In a letter sent to Magnolia Pictures in September, and with similarly worded letters sent to director Andrew Jarecki and his agents at CAA, the Durst family said, "It is currently our plan to sue Mr. Jarecki and Magnolia if you distribute this film. It appears that the current version of the film defames the Durst and the Durst Organization. We will file the action after the film has been released and run its course, so that our lawsuit will not aid the film’s promotion. We recognize that it is very unlikely that any court will grant a prior restraint enjoining the release of the film." Well, so much for not aiding in the film's promotion.
So just what is the cause of all this furor? The family is apparently not pleased with being slandered in the course of telling the oddball story of family black sheep Robert Durst. He was questioned in both the disappearance of his first wife Kathleen McCormack (played by Kirsten Dunst in the film) and much later, in the murder of his partner Susan Berman. In 2001 he was tried for the murder of his neighbor Morris Black and was acquitted, but was found guilty of improperly disposing of the body and served nine months. He's since cut ties with his family completely in exchange for $65 million.
But outside of the tale of Robert's less than savory history the family says, "The Dursts and the [Durst Organization] are pained and concerned by the film’s false depiction of their family and their family-owned company as criminal collaborators in the prostitution and drug rings that plagued Time Square in the 1970s…" This would apply to the portrayal of Seymour Durst (played by Frank Langella) but, legally speaking, since he died in 1995 he can't be libeled.

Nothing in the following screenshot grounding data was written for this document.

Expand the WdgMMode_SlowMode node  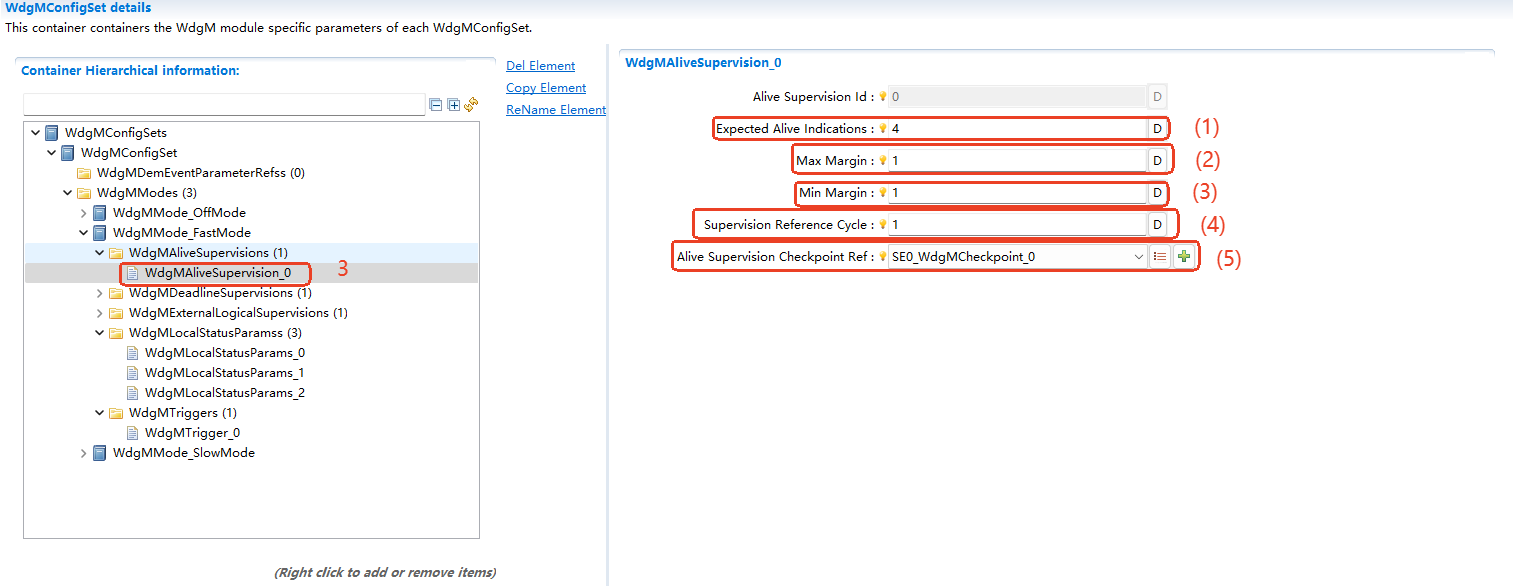tap(84, 453)
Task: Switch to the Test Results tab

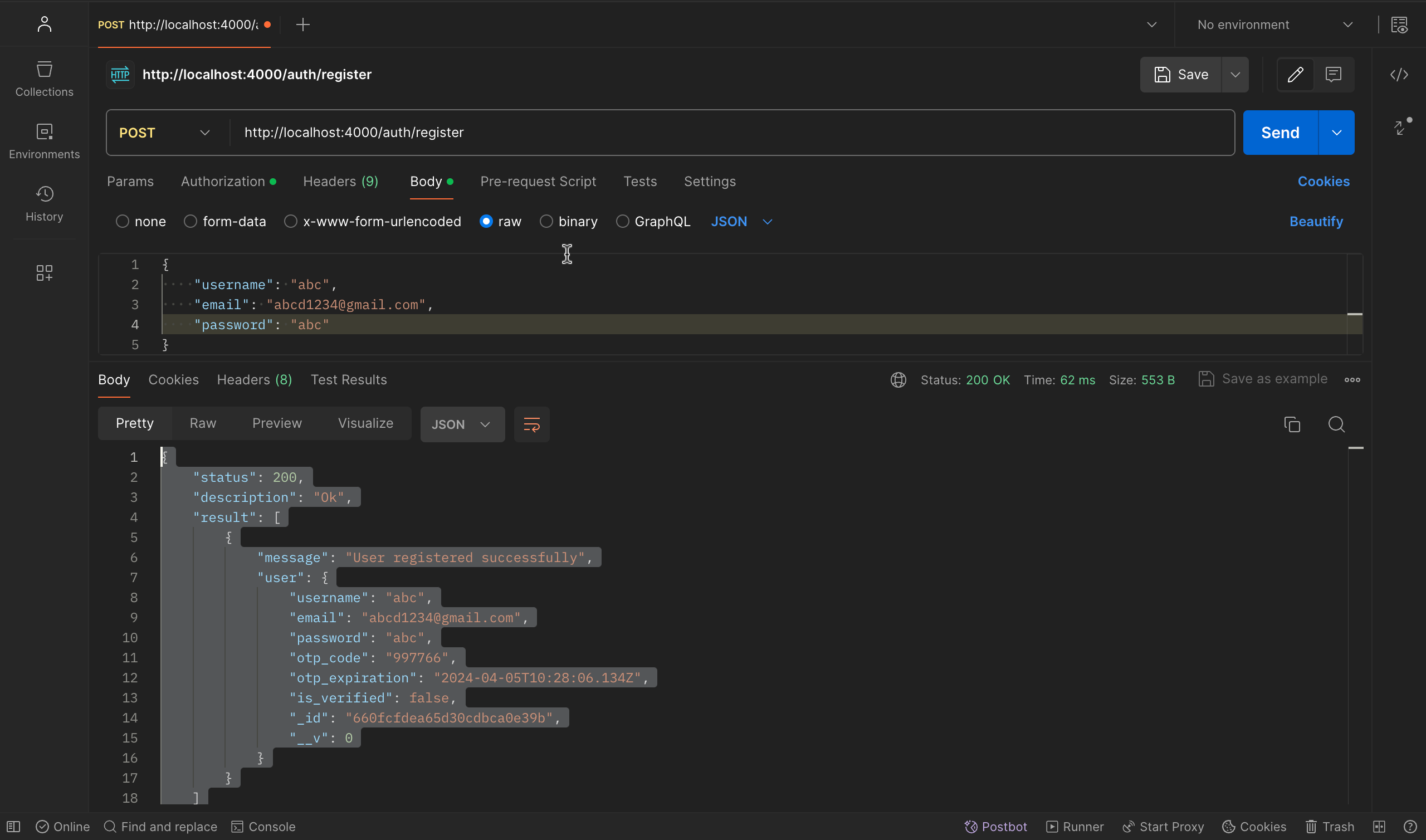Action: tap(348, 380)
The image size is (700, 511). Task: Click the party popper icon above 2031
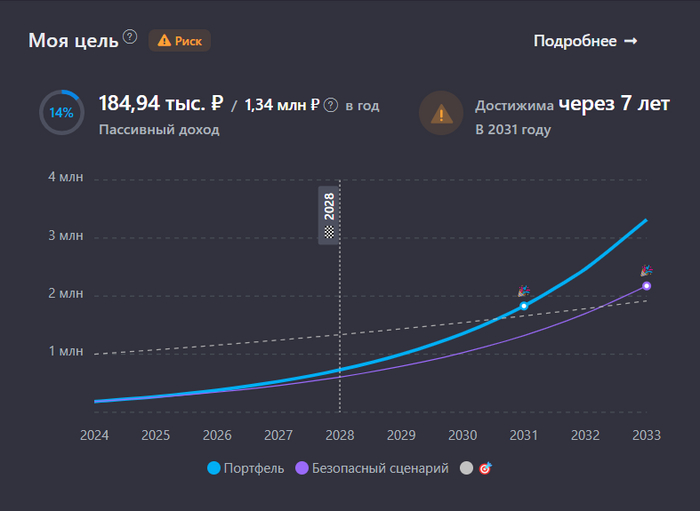point(523,291)
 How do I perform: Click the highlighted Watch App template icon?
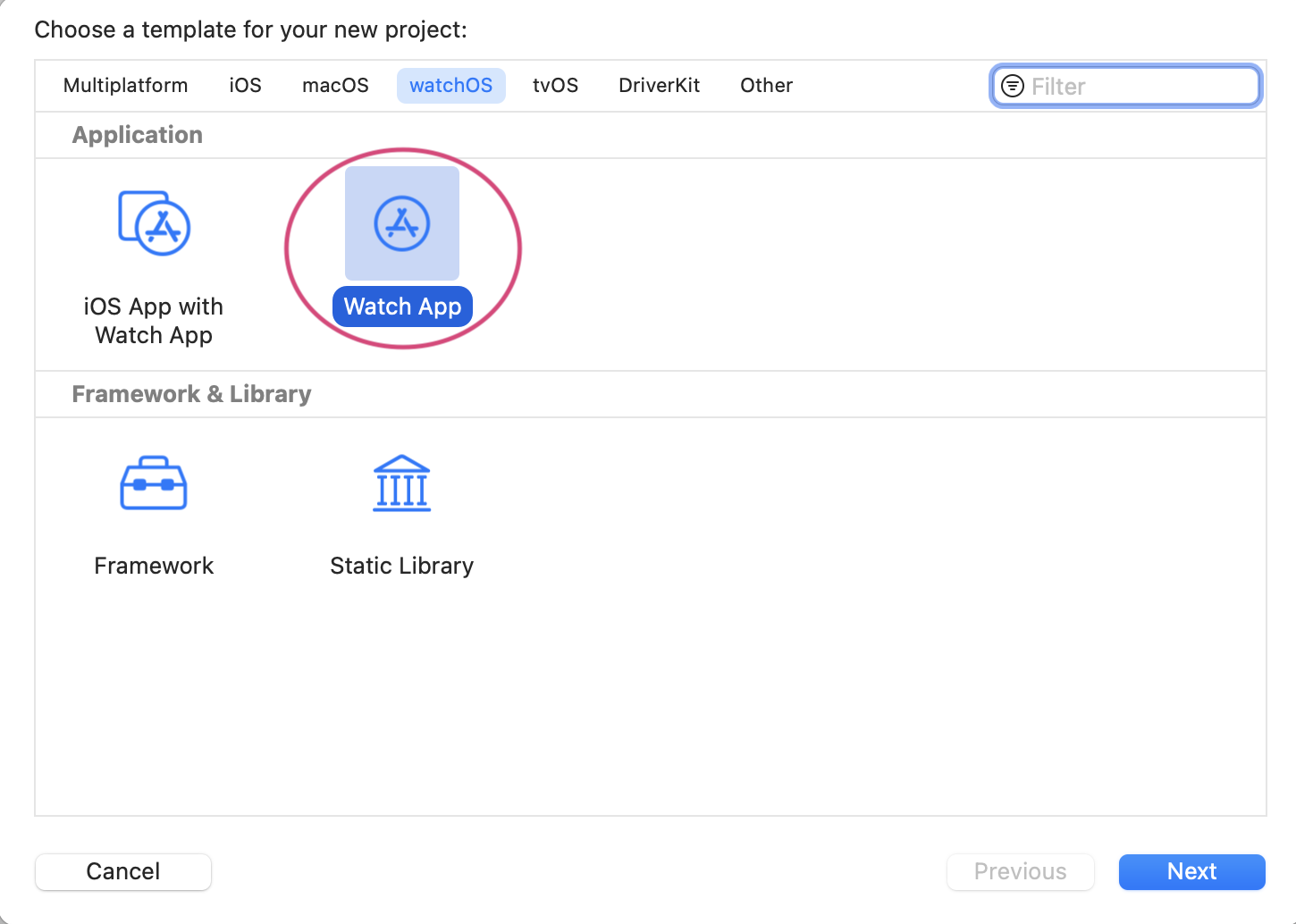coord(402,223)
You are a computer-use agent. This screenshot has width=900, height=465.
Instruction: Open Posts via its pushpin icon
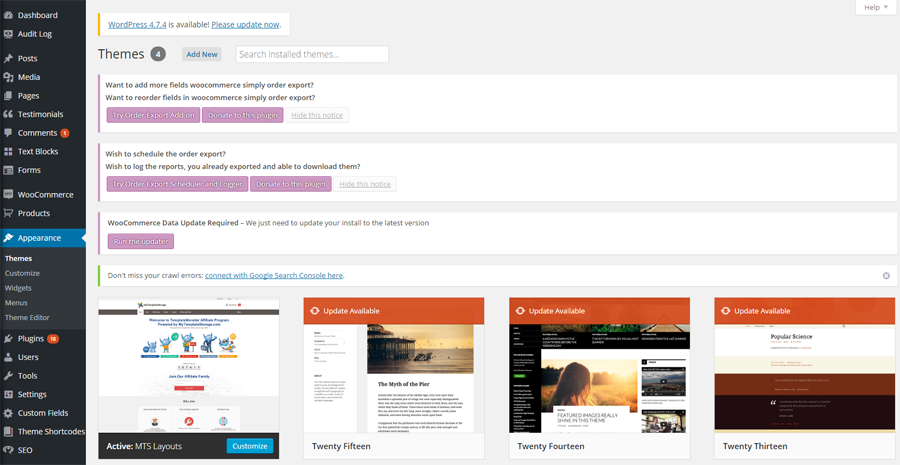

Word is that Magnolia plans to go ahead with their plans to release the film, but we imagine it won't be the last they'll be hearing from the Durst family. As for Gosling, it's the second film for him this awards season to face a roadblock, with "Blue Valentine" earning a dreaded NC-17 rating from the MPAA killing its box office chances and limiting its play dates. You can catch our review of "All Good Things" next week.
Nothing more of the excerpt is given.